Short problem A:
Rewrite everything from "No more Super" down to "Challenge Cup final." in the rugby league expansion text, putting "major success" in place of "huge success".

Selected excerpt:
Since 2010 the RFL has said every new team has to enter from the bottom of the professional pyramid in League 1 and work their way up through all the leagues.

==Expansion clubs==

===Previous expansion===

Confirmed expansion clubs
| Team | Location | Entered | Exited |
| Doncaster | ENG Doncaster, South Yorkshire | 1951 | N/A |
| Cardiff | WAL Cardiff | 1951 | 1952 |
| London Broncos | ENG London | 1980 | N/A |
| Sheffield Eagles | ENG Sheffield, South Yorkshire | 1984 | N/A |
| Mansfield Marksmen | ENG Mansfield, Nottinghamshire | 1984 | 1993 |
| Chorley Lynx | ENG Preston, Lancashire | 1989 | 2004 |
| PSG | FRA Paris | 1996 | 1997 |
| Gateshead Thunder | ENG Gateshead, Tyne and Wear | 1999 | 1999 |
| Newcastle Thunder | ENG Newcastle, Tyne and Wear | 2000 | N/A |
| London Skolars | ENG Harringey, London | 2003 | 2023 |
| Blackpool Panthers | ENG Blackpool, Lancashire | 2005 | 2010 |
| Celtic Crusaders | WAL Wrexham | 2006 | 2011 |
| Catalans Dragons | FRA Perpignan | 2007 | N/A |
| Toulouse Olympique | FRA Toulouse, Haute-Garonne | 2009 | 2011 |
| South Wales Scorpions | WAL Mountain Ash, Rhondda Cynon Taf | 2010 | 2017 |
| North Wales Crusaders | WAL Wrexham | 2012 | N/A |
| Hemel Stags | ENG Hemel Hempstead, Hertfordshire | 2013 | 2018 |
| Gloucestershire All Golds | ENG Cheltenham, Gloucestershire | 2013 | 2017 |
| Oxford | ENG Oxford, Oxfordshire | 2013 | 2017 |
| Coventry Bears | ENG Coventry, West Midlands | 2015 | 2020 |
| Toulouse Olympique | FRA Toulouse, Haute-Garonne | 2016 | N/A |
| Toronto Wolfpack | CAN Toronto, Ontario | 2017 | 2020 |
| Cornwall | ENG Penryn, Cornwall | 2021 | 2025 |

The first team to be entered into the Super League were Paris Saint-Germain in 1996 who played on the opening night of Super League against Sheffield Eagles in Paris. However the French franchise folded in 1997 after only two seasons competing in Super League. The only team playing outside the heartlands of Yorkshire and Lancashire now was the London Broncos. A new franchise, Gateshead Thunder were chosen to replace PSG in 1999 and had a successful first season finishing 6th, just outside the playoffs. Gateshead left the league after one season to merge with Hull Sharks after just one season. In 2000 a new Gateshead Thunder was formed and were accepted into the National League 2 and were promoted in 2008 but relegated the next season. They then finished bottom of League 1 three years in a row.

In 2003 a second London team were formed and accepted into National League 2, London Skolars and have not yet been promoted. In 2005 Blackpool Panthers were accepted into the National League 2 and finished as the wooden-spooners two years in a row. They gradually improved until they folded in 2009.

No more Super League franchises were awarded for the next few years with promotion and relegation between the Super League and Championship reintroduced. In 2005 however, a new franchise was awarded to the Catalans Dragons, the second French team to be chosen to play in Super League. Despite finishing bottom of the league in their first season, they were seen as a huge success in Super League and in their second season they became the first French team to reach a Challenge Cup final.

Stored data:
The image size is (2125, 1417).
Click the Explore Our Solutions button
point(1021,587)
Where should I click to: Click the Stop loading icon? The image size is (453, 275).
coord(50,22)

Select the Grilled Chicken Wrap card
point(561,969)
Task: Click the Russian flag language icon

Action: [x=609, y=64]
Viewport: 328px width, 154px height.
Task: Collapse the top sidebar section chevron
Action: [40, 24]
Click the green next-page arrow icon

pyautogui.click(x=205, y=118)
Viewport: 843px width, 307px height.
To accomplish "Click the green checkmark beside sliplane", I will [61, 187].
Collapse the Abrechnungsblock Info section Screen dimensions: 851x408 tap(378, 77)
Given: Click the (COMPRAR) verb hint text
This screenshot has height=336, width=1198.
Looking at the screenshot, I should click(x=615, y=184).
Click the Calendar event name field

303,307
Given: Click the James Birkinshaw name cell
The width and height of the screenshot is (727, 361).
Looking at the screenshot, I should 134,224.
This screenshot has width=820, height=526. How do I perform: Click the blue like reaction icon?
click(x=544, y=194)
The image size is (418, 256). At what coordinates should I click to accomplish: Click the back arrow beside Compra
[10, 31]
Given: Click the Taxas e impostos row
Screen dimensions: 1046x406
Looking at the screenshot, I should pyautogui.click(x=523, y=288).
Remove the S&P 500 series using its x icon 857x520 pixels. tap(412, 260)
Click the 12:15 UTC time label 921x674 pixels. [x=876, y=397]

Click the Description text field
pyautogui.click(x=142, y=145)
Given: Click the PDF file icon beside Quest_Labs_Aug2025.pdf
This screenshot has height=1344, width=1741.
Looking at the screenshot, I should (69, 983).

Short problem B:
Pull out every line of the rows that contains the string "height", matching case exactly.

Complete answer A:
No more Super League franchises were awarded for the next few years with promotion and relegation between the Super League and Championship reintroduced. In 2005 however, a new franchise was awarded to the Catalans Dragons, the second French team to be chosen to play in Super League. Despite finishing bottom of the league in their first season, they were seen as a major success in Super League and in their second season they became the first French team to reach a Challenge Cup final.

Complete answer B:
Viewport: 328px width, 154px height.
Viewport: 843px width, 307px height.
This screenshot has height=336, width=1198.
The width and height of the screenshot is (727, 361).
This screenshot has width=820, height=526. How do I perform: Click the blue like reaction icon?
This screenshot has height=1344, width=1741.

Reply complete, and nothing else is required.